In: Finance
You buy 510 shares of stock that are priced at $48 a share using the full amount of margin available. The maintenance margin requirement or MMR is 35%. At what stock price do you get a margin call? |
$36.92
$31.20
$32.71
$18.46
You buy 165 shares of stock that are priced at $38 a share using the full amount of margin available. The broker charges you a 3% interest rate on the margin loan. If you sell the stock in one year for $37 a share what was your rate of return? |
-8.17%
-7.83%
-8.26%
-2.63%
Soln : Maintenance Margin requirement is when you bought the security using part of your money and partly from margin , and when it falls below the level of margin requirement overall in this case if margin required goes more than 35%, margin call will happen.In this case full margin value is used.
No. of shares here = 510 and priced at $48. So, Total amount of shares = 510*48 = 24480
Minimum Margin requirement = 35%* 24480 = $8568
Here if the securities values/share values goes below (24480-8568) = 15912, there will be margin call, since the min. margin call requirement will breach at this point.

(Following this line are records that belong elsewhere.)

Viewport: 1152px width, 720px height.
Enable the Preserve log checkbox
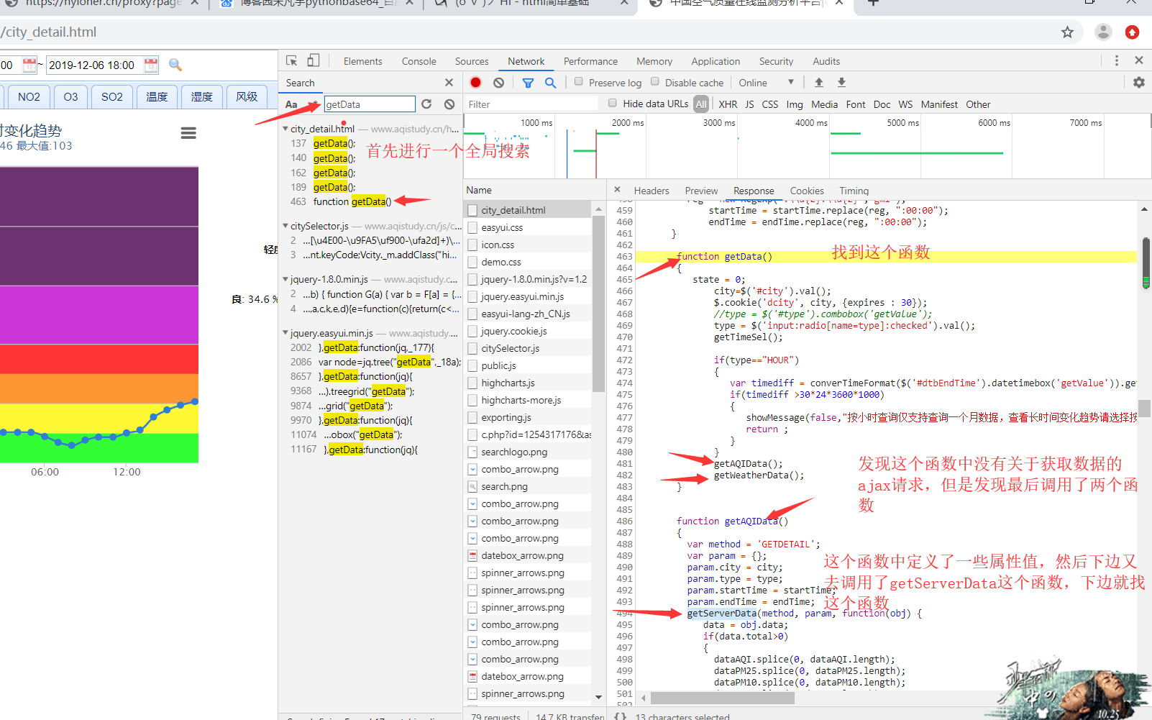[579, 82]
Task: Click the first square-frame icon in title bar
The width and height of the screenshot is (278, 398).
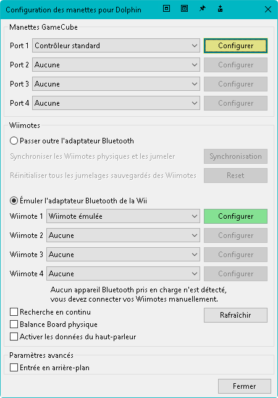Action: 166,9

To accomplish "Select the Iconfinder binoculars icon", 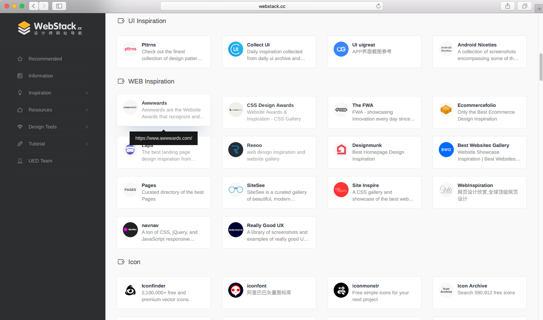I will [x=130, y=290].
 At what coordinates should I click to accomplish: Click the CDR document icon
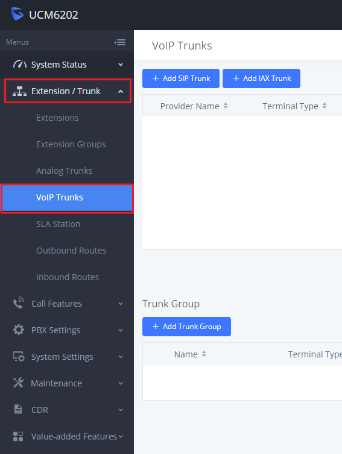point(18,409)
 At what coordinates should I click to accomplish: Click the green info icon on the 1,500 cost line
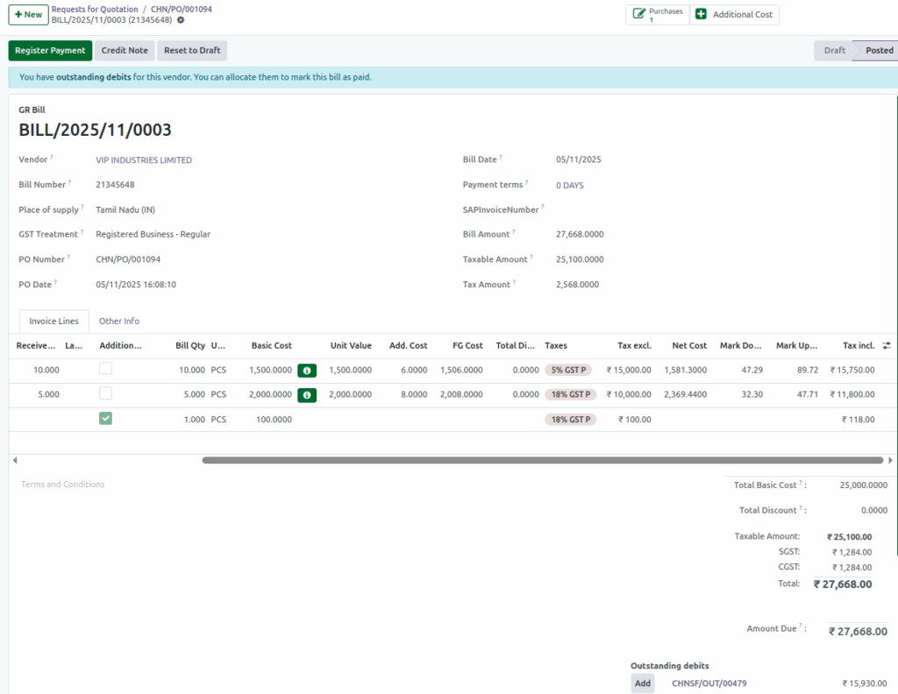306,370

Let x be the price, x = 15912/510 = 31.20
As the shares moves to $31.20 , margin call will happen.
2nd case
165 shares with $38 borrowed as margin.
Amount borrowed = 165*38 = $6270
IInterest charged = 3%*6270 *1 = 188.10
Amount received after selling = 37*165 = 6105
Rate of return = (6105-6270-188)/6270 = -5.63% +3% = -2.63% is the rate of return.